Dr. Richard Nowak, an assistant neurology professor at the Yale School of Medicine, said the condition "has a range of severity, from quite mild — easily managed with a little bit of medication — to folks that are quite severe that can be, frankly, quite disabled from it."

Stiff-person syndrome overall disrupts the normal pathways of communication between the brain and the muscles.

"There’s a massive firing that’s occurring from the central nervous system, down through the spinal cord, down through the nerves as they plug into the muscles, and it’s causing them to become rigid or go into spasm, which equals the stiffness," Nowak said.

In most but not all cases, people with stiff-person syndrome have elevated levels of antibodies that target a particular protein involved in the process of controlling muscle function. Doctors consider these patients to have an autoimmune condition.

"In stiff persons, the pathways that are attacked are the brake pathways, so you’ve lost your brakes on your muscles," said Dr. Simon Helfgott, a rheumatologist at Harvard Medical School. "Once your muscle starts to contract, it doesn’t have a way to stop itself from contracting."

Helfgott estimated that about two-thirds of stiff-person patients have these antibodies, which can be picked up by a blood test. But around 30% don’t, he said, so researchers don’t fully understand what’s driving their illness.

A small minority of cancer patients may also produce antibodies that attack the nervous system and trigger stiff-person syndrome, Helfgott added.

Symptoms of the syndrome go beyond the normal muscle cramps that most people experience from time to time, Helfgott said; instead, the muscles tend to lock up. Some of his patients have had difficulty walking or required wheelchairs, he added.

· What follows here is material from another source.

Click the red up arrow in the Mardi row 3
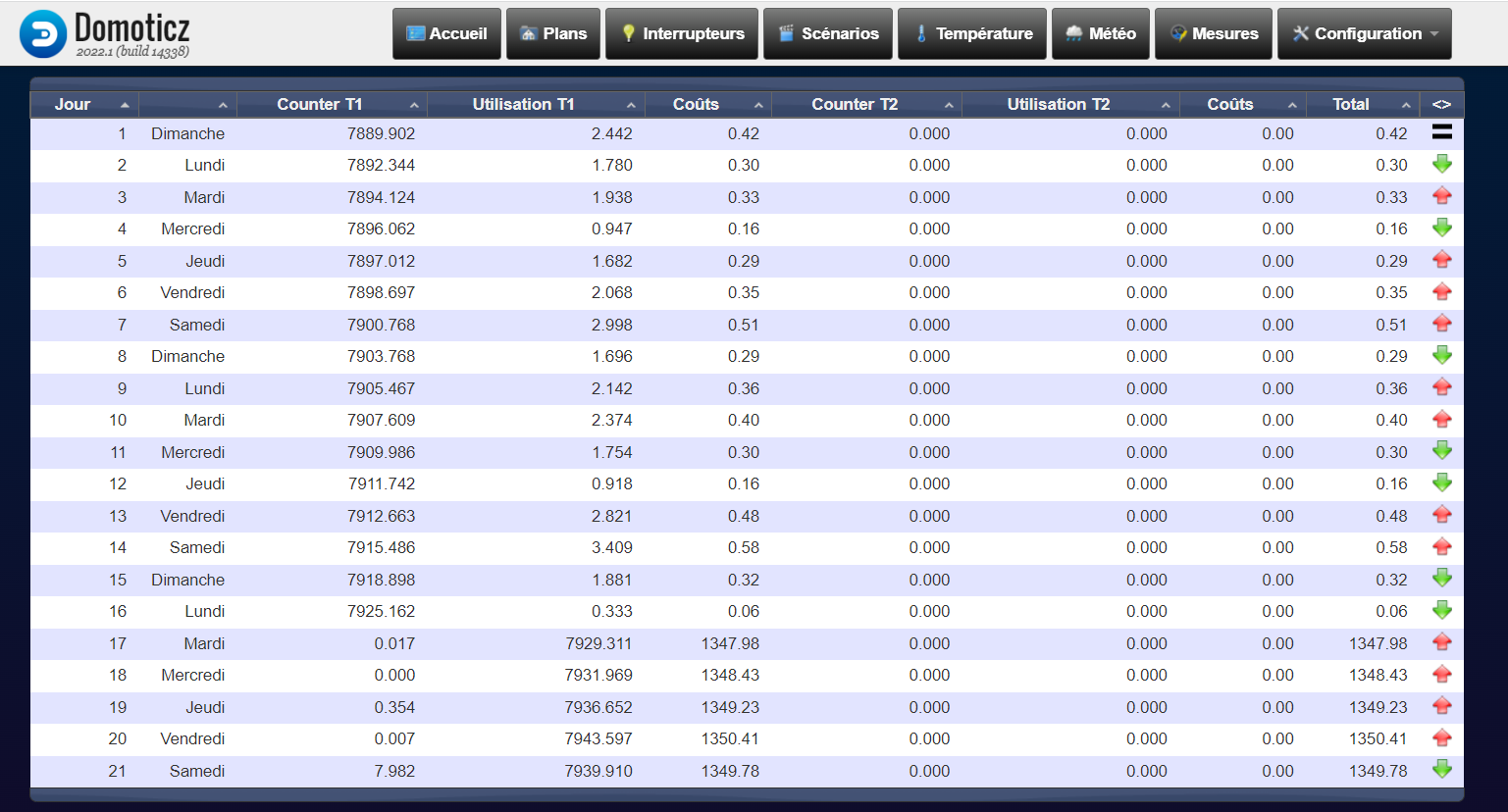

"This is just such a severe diagnosis to have, especially if you’re an entertainer [on] the world-class type of stage," Helfgott said. "It’s going to be very, very challenging to be able to continue."

Because many symptoms of stiff-person syndrome overlap with those of Parkinson’s disease, multiple sclerosis, fibromyalgia or anxiety, it often takes time to diagnose. Doctors rely on several tools to do that, including MRIs of the brain or spinal cord, blood tests or electromyography tests that use tiny needles to measure a person's muscle and nerve responses.

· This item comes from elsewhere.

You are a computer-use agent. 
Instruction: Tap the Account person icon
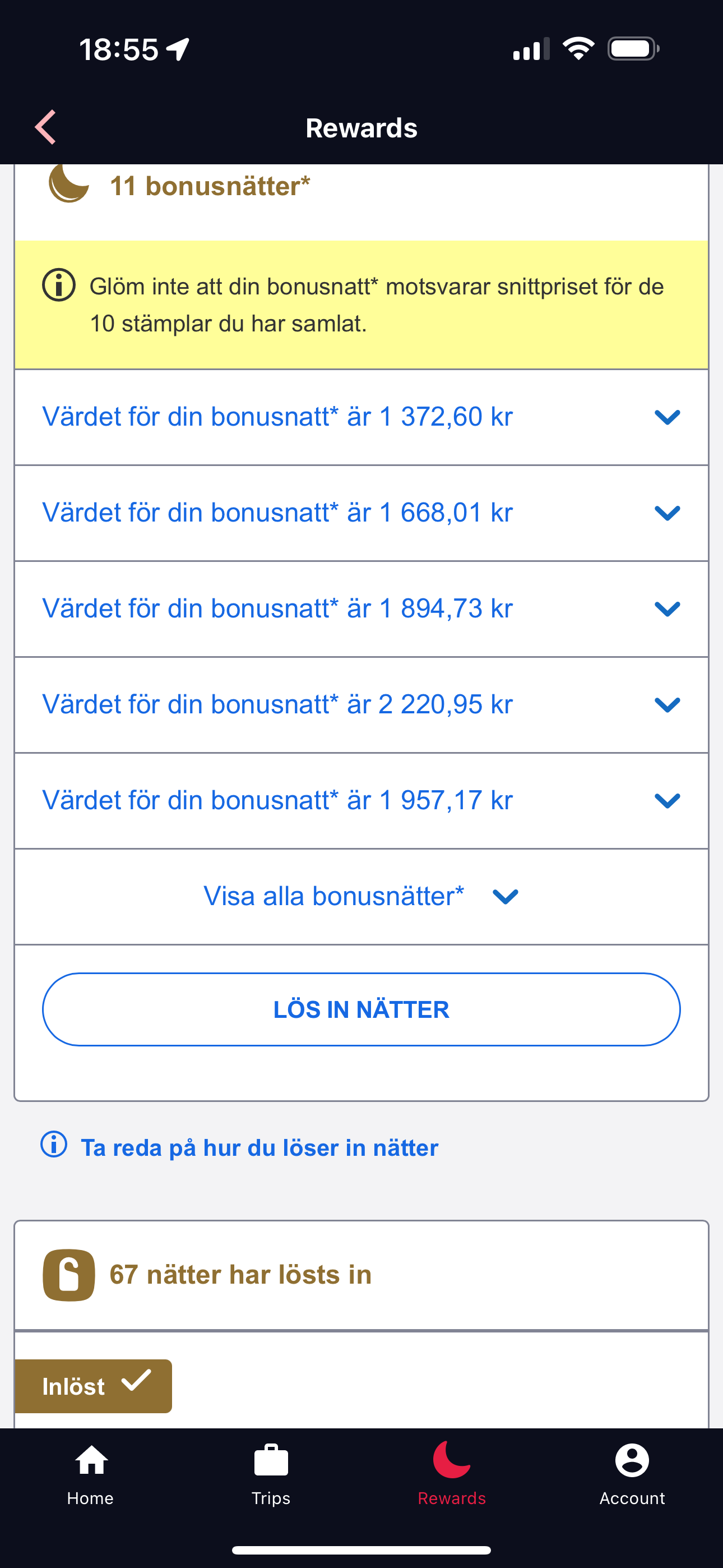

Helfgott said the syndrome is harder to treat than other autoimmune disorders like rheumatoid arthritis or Crohn’s disease, and there is no cure.

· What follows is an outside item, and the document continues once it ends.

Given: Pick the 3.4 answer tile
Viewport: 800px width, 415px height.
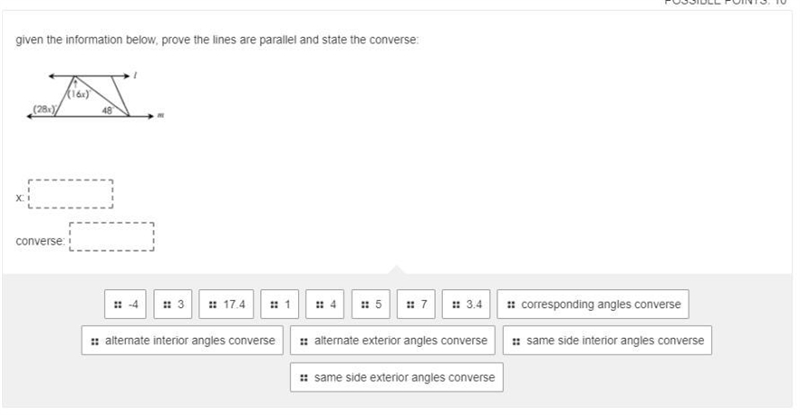Looking at the screenshot, I should 466,304.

Muscle relaxants or Botox injections can help relieve milder symptoms like spasms, Nowak said. Patients with more severe symptoms are often prescribed intravenous immunoglobulin, an infusion that has been shown to reduce people's stiffness and sensitivity to noise, touch and stress. 

But the symptoms and their severity levels can vary minute by minute, Helfgott said, and it's difficult to predict whether a patient's condition will get worse over time.

"In some cases, the condition can level off and stay the way it is. I have people who are like that — they're no different now than they were 10 years ago," he said. "In others, it is a slow, subtle decline."